1. 介绍
目的:实现动态数据分析可视化看板
方法:使用HTML搭建网页,echarts实现可视化图表,使用Python的flask从后端传输数据通过Ajax实现动态更新
框架:
效果图:
2. 代码
所有代码较长站篇幅,这里仅放部分js与flask的代码
2.1 js
新老客户雷达图js代码
function echarts_l2() {
var myChart = echarts.init(document.getElementById('echart_l2'));
$.ajax({
url:'/l2',
success:function (data) {
var option = {
tooltip: {
trigger: 'axis'
},
color: ['#03b48e', '#3893e5'],
legend: {
right: '5%',
top: '40%',
orient: 'vertical',
textStyle: {
fontSize: 12,
color: 'rgba(255,255,255,0.7)',
},
},
radar: [{
indicator: [{
text: '销售额',
max: 150000
}, {
text: '数量',
max: 3000
}, {
text: '客单价',
max: 100
}, {
text: '人均订单量',
max: 3
}, {
text: '人均利润',
max: 15
}],
center: ['50%', '50%'],
radius: '70%',
startAngle: 90,
splitNumber: 4,
shape: 'circle',
name: {
padding:-5,
formatter: '{value}',
textStyle: {
fontSize:10,
color: 'rgba(255,255,255,.7)'
}
},
splitArea: {
areaStyle: {
color: 'rgba(255,255,255,.05)'
}
},
axisLine: {
lineStyle: {
color: 'rgba(255,255,255,.05)'
}
},
splitLine: {
lineStyle: {
color: 'rgba(255,255,255,.05)'
}
}
}, ],
series: [{
name: '雷达图',
type: 'radar',
tooltip: {
trigger: 'item'
},
data: [{
name: '新客户',
value: data['new_customer'],
lineStyle: {
normal: {
color:'#03b48e',
width:2,
}
},
areaStyle: {
normal: {
color: '#03b48e',
opacity:.4
}
},
symbolSize: 0,
}, {
name: '老客户',
value: data['old_customer'],
symbolSize: 0,
lineStyle: {
normal: {
color:'#3893e5',
width:2,
}
},
areaStyle: {
normal: {
color: 'rgba(19, 173, 255, 0.5)'
}
}
}]
}, ]
};
myChart.setOption(option);
window.addEventListener("resize",function(){
myChart.resize();
});
}
})
}
2.2 flask
from flask import Flask, render_template, jsonify
import random
import pandas as pd
app = Flask(__name__)
app.config['JSON_AS_ASCII'] = False
@app.route('/')
def index():
return render_template('index.html')
@app.route('/l1')
def get_l1_data():
order = random.randint(1500, 3000)
profit = random.randint(100000, 300000)
customer = random.randint(1000, order)
ATV = random.randint(80, 120)
return jsonify({"order": order, "profit": profit, "customer": customer, "ATV": ATV})
@app.route('/l2')
def get_l2_data():
old_customer = [120030, 2020, 51, 2.2, 10.6]
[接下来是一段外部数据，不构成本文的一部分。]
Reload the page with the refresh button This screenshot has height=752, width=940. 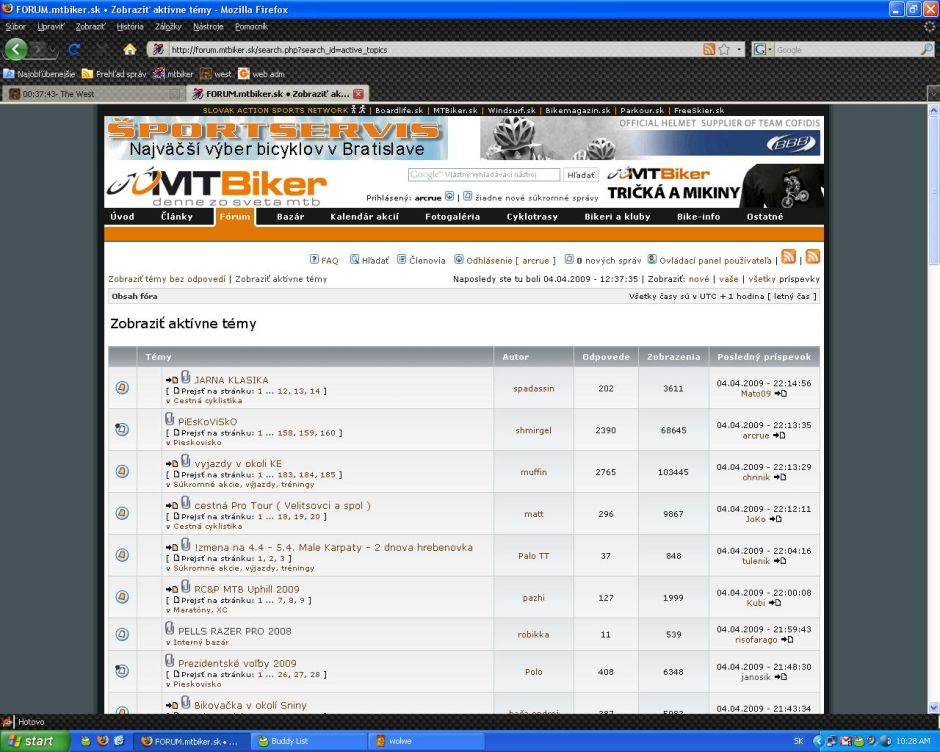[x=74, y=49]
new_customer = [29023, 576, 48, 1.3, 8.9]
return jsonify({"new_customer": new_customer, "old_customer": old_customer})
@app.route('/l3')
def get_l3_data():
index = ['20.12', '21.1', '21.2', '21.3', '21.4', '21.5', '21.6', '21.7', '21.8', '21.9', '21.10', '21.11']
old_customer = [random.randint(1500, 3000) for i in range(12)]
new_customer = [random.randint(200, 800) for i in range(12)]
return jsonify({"index": index, "new_customer": new_customer, "old_customer": old_customer})
@app.route('/c1')
def get_c1_data():
target = 3000000
sales = random.randint(1500000, 3000000)
achieving_rate = str(int(round(sales / target * 100, 0))) + '%'
year_target = 40000000
year_sales = random.randint(30000000, 36000000)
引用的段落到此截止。